╭─ INFORMATION PROVIDED

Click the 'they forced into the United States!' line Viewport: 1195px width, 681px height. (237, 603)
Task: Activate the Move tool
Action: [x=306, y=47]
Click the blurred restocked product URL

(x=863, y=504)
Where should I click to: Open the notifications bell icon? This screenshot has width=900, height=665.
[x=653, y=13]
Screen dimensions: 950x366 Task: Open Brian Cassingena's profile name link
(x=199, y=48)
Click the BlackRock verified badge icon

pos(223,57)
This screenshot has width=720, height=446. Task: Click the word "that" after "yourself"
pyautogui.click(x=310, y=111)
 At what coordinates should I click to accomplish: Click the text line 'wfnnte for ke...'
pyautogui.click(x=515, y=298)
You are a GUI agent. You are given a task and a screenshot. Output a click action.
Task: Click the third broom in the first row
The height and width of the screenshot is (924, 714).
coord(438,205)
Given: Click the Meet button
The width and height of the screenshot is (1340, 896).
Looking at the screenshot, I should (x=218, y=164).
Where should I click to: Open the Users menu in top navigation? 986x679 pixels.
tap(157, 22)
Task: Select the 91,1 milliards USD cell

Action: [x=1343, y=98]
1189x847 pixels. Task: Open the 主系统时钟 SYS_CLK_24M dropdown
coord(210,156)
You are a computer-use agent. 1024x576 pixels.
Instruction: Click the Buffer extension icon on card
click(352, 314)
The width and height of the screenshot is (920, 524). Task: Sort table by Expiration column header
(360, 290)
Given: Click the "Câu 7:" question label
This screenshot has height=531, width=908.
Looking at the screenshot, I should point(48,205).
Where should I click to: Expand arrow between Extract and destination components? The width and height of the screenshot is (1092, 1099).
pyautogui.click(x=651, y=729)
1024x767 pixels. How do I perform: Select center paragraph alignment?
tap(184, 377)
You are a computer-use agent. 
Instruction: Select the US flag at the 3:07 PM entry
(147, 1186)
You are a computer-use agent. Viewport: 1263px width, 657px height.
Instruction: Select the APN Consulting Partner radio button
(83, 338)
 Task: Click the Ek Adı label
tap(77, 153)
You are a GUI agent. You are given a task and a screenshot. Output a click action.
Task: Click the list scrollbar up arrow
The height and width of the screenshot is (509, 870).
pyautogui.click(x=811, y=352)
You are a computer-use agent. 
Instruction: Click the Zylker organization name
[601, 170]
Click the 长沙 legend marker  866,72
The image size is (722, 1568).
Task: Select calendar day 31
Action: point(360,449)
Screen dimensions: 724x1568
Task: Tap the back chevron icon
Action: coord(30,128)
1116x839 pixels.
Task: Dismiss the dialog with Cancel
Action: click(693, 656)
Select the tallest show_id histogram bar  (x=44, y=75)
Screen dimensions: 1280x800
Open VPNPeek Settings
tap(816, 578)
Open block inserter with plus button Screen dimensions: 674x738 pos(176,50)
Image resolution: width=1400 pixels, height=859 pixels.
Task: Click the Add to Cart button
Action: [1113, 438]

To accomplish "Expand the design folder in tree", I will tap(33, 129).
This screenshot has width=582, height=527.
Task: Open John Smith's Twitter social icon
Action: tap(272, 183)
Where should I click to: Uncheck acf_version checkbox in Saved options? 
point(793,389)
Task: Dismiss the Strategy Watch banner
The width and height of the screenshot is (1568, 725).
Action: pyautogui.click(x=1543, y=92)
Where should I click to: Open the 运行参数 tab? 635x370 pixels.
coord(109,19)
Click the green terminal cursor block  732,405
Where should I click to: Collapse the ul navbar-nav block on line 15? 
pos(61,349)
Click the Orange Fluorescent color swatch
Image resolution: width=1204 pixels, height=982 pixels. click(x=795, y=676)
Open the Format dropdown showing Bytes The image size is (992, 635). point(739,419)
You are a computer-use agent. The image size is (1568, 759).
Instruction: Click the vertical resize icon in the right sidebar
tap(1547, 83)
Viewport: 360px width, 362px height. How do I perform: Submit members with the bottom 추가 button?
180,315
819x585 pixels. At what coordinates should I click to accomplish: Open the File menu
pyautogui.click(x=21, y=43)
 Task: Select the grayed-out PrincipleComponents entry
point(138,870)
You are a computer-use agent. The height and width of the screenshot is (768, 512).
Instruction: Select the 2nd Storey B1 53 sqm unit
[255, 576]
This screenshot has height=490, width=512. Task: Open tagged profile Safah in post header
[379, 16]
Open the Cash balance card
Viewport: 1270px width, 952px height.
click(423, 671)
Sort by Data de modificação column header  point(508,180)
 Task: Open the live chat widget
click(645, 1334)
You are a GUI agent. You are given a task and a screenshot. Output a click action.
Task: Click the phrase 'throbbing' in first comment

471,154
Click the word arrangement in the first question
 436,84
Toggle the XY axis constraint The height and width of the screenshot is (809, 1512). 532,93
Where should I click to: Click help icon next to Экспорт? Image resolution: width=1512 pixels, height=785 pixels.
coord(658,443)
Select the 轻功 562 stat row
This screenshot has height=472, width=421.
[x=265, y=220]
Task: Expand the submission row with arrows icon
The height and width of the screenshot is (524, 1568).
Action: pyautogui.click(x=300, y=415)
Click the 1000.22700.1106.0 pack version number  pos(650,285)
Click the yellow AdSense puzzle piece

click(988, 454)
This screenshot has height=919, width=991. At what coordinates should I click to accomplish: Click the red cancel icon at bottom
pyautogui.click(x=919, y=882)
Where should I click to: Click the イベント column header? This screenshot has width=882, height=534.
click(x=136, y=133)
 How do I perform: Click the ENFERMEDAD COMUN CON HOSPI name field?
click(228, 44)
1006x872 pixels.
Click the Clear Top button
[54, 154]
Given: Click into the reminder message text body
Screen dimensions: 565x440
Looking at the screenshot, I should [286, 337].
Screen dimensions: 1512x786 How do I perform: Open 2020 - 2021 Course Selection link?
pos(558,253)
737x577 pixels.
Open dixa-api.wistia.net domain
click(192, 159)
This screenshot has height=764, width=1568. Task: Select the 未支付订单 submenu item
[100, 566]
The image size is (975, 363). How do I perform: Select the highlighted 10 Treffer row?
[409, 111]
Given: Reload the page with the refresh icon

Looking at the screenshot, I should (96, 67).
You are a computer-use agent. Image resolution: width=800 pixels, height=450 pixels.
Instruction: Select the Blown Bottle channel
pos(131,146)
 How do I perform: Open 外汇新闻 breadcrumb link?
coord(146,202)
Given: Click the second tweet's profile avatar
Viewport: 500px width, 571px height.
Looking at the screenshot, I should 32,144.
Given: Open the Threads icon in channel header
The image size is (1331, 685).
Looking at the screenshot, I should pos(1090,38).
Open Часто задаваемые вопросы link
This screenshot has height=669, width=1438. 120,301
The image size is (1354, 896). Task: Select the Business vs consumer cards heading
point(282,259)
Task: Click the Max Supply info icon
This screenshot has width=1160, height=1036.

╰─

__WHAT YOU ARE ASKED TO DO__
An exact copy of every line above is needed.

__FINAL ANSWER__
Click the 'they forced into the United States!' line Viewport: 1195px width, 681px height. (237, 603)
Task: Activate the Move tool
Action: [x=306, y=47]
Click the blurred restocked product URL

(x=863, y=504)
Where should I click to: Open the notifications bell icon? This screenshot has width=900, height=665.
[x=653, y=13]
Screen dimensions: 950x366 Task: Open Brian Cassingena's profile name link
(x=199, y=48)
Click the BlackRock verified badge icon

pos(223,57)
This screenshot has width=720, height=446. Task: Click the word "that" after "yourself"
pyautogui.click(x=310, y=111)
 At what coordinates should I click to accomplish: Click the text line 'wfnnte for ke...'
pyautogui.click(x=515, y=298)
You are a GUI agent. You are given a task and a screenshot. Output a click action.
Task: Click the third broom in the first row
The height and width of the screenshot is (924, 714).
coord(438,205)
Given: Click the Meet button
The width and height of the screenshot is (1340, 896).
Looking at the screenshot, I should (x=218, y=164).
Where should I click to: Open the Users menu in top navigation? 986x679 pixels.
tap(157, 22)
Task: Select the 91,1 milliards USD cell

Action: [x=1343, y=98]
1189x847 pixels. Task: Open the 主系统时钟 SYS_CLK_24M dropdown
coord(210,156)
You are a computer-use agent. 1024x576 pixels.
Instruction: Click the Buffer extension icon on card
click(352, 314)
The width and height of the screenshot is (920, 524). Task: Sort table by Expiration column header
(360, 290)
Given: Click the "Câu 7:" question label
This screenshot has height=531, width=908.
Looking at the screenshot, I should point(48,205).
Where should I click to: Expand arrow between Extract and destination components? The width and height of the screenshot is (1092, 1099).
pyautogui.click(x=651, y=729)
1024x767 pixels. How do I perform: Select center paragraph alignment?
tap(184, 377)
You are a computer-use agent. 
Instruction: Select the US flag at the 3:07 PM entry
(147, 1186)
You are a computer-use agent. Viewport: 1263px width, 657px height.
Instruction: Select the APN Consulting Partner radio button
(83, 338)
 Task: Click the Ek Adı label
tap(77, 153)
You are a GUI agent. You are given a task and a screenshot. Output a click action.
Task: Click the list scrollbar up arrow
The height and width of the screenshot is (509, 870).
pyautogui.click(x=811, y=352)
You are a computer-use agent. 
Instruction: Click the Zylker organization name
[601, 170]
Click the 长沙 legend marker  866,72
The image size is (722, 1568).
Task: Select calendar day 31
Action: point(360,449)
Screen dimensions: 724x1568
Task: Tap the back chevron icon
Action: coord(30,128)
1116x839 pixels.
Task: Dismiss the dialog with Cancel
Action: click(693, 656)
Select the tallest show_id histogram bar  (x=44, y=75)
Screen dimensions: 1280x800
Open VPNPeek Settings
tap(816, 578)
Open block inserter with plus button Screen dimensions: 674x738 pos(176,50)
Image resolution: width=1400 pixels, height=859 pixels.
Task: Click the Add to Cart button
Action: [1113, 438]

To accomplish "Expand the design folder in tree", I will tap(33, 129).
This screenshot has width=582, height=527.
Task: Open John Smith's Twitter social icon
Action: tap(272, 183)
Where should I click to: Uncheck acf_version checkbox in Saved options? 
point(793,389)
Task: Dismiss the Strategy Watch banner
The width and height of the screenshot is (1568, 725).
Action: pyautogui.click(x=1543, y=92)
Where should I click to: Open the 运行参数 tab? 635x370 pixels.
coord(109,19)
Click the green terminal cursor block  732,405
Where should I click to: Collapse the ul navbar-nav block on line 15? 
pos(61,349)
Click the Orange Fluorescent color swatch
Image resolution: width=1204 pixels, height=982 pixels. click(x=795, y=676)
Open the Format dropdown showing Bytes The image size is (992, 635). point(739,419)
You are a computer-use agent. The image size is (1568, 759).
Instruction: Click the vertical resize icon in the right sidebar
tap(1547, 83)
Viewport: 360px width, 362px height. How do I perform: Submit members with the bottom 추가 button?
180,315
819x585 pixels. At what coordinates should I click to accomplish: Open the File menu
pyautogui.click(x=21, y=43)
 Task: Select the grayed-out PrincipleComponents entry
point(138,870)
You are a computer-use agent. The height and width of the screenshot is (768, 512).
Instruction: Select the 2nd Storey B1 53 sqm unit
[255, 576]
This screenshot has height=490, width=512. Task: Open tagged profile Safah in post header
[379, 16]
Open the Cash balance card
Viewport: 1270px width, 952px height.
click(423, 671)
Sort by Data de modificação column header  point(508,180)
 Task: Open the live chat widget
click(645, 1334)
You are a GUI agent. You are given a task and a screenshot. Output a click action.
Task: Click the phrase 'throbbing' in first comment

471,154
Click the word arrangement in the first question
 436,84
Toggle the XY axis constraint The height and width of the screenshot is (809, 1512). 532,93
Where should I click to: Click help icon next to Экспорт? Image resolution: width=1512 pixels, height=785 pixels.
coord(658,443)
Select the 轻功 562 stat row
This screenshot has height=472, width=421.
[x=265, y=220]
Task: Expand the submission row with arrows icon
The height and width of the screenshot is (524, 1568).
Action: pyautogui.click(x=300, y=415)
Click the 1000.22700.1106.0 pack version number  pos(650,285)
Click the yellow AdSense puzzle piece

click(988, 454)
This screenshot has height=919, width=991. At what coordinates should I click to accomplish: Click the red cancel icon at bottom
pyautogui.click(x=919, y=882)
Where should I click to: Click the イベント column header? This screenshot has width=882, height=534.
click(x=136, y=133)
 How do I perform: Click the ENFERMEDAD COMUN CON HOSPI name field?
click(228, 44)
1006x872 pixels.
Click the Clear Top button
[54, 154]
Given: Click into the reminder message text body
Screen dimensions: 565x440
Looking at the screenshot, I should [286, 337].
Screen dimensions: 1512x786 How do I perform: Open 2020 - 2021 Course Selection link?
pos(558,253)
737x577 pixels.
Open dixa-api.wistia.net domain
click(192, 159)
This screenshot has height=764, width=1568. Task: Select the 未支付订单 submenu item
[100, 566]
The image size is (975, 363). How do I perform: Select the highlighted 10 Treffer row?
[409, 111]
Given: Reload the page with the refresh icon

Looking at the screenshot, I should (96, 67).
You are a computer-use agent. Image resolution: width=800 pixels, height=450 pixels.
Instruction: Select the Blown Bottle channel
pos(131,146)
 How do I perform: Open 外汇新闻 breadcrumb link?
coord(146,202)
Given: Click the second tweet's profile avatar
Viewport: 500px width, 571px height.
Looking at the screenshot, I should 32,144.
Given: Open the Threads icon in channel header
The image size is (1331, 685).
Looking at the screenshot, I should pos(1090,38).
Open Часто задаваемые вопросы link
This screenshot has height=669, width=1438. 120,301
The image size is (1354, 896). Task: Select the Business vs consumer cards heading
point(282,259)
Task: Click the Max Supply info icon
This screenshot has width=1160, height=1036.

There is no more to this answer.